Task inputs:
►
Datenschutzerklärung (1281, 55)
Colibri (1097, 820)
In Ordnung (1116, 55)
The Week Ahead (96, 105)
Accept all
◄
What needs to be done: Your reply should be every line of the material, transcribed exactly.

Result for this task:
Datenschutzerklärung (1281, 55)
Colibri (1097, 820)
In Ordnung (1116, 55)
The Week Ahead (96, 105)
Accept all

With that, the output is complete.